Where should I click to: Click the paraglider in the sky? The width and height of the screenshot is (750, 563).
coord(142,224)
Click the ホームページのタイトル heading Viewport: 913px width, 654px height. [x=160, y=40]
-- -- --
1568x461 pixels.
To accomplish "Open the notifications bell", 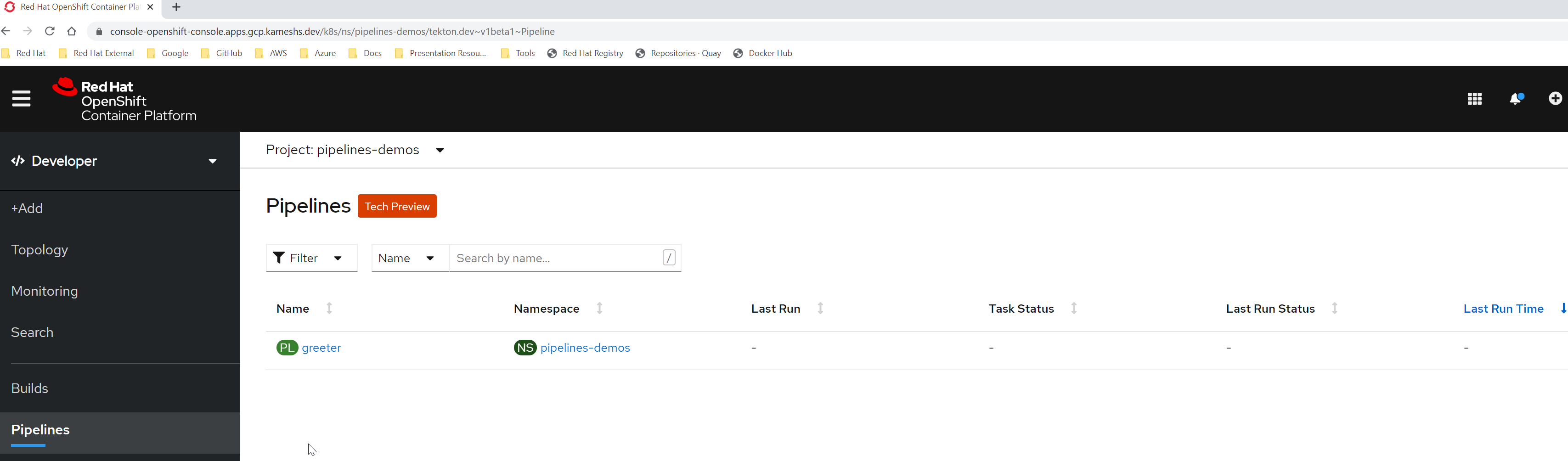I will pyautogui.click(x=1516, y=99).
-- -- --
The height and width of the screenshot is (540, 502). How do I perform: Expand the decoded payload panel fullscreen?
-- -- --
> Instructions to follow
Lay out the lines of the items as a Markdown table with the columns Row and Line, starting at the line that contains "Where should I" and ending at the line that contains "Click the ホームページのタイトル", leaving out any blank lines. Number the rows in order.

> Exercise solution
| Row | Line |
|---|---|
| 1 | Where should I click to: Click the paraglider in the sky? The width and height of the screenshot is (750, 563). |
| 2 | coord(142,224) |
| 3 | Click the ホームページのタイトル heading Viewport: 913px width, 654px height. [x=160, y=40] |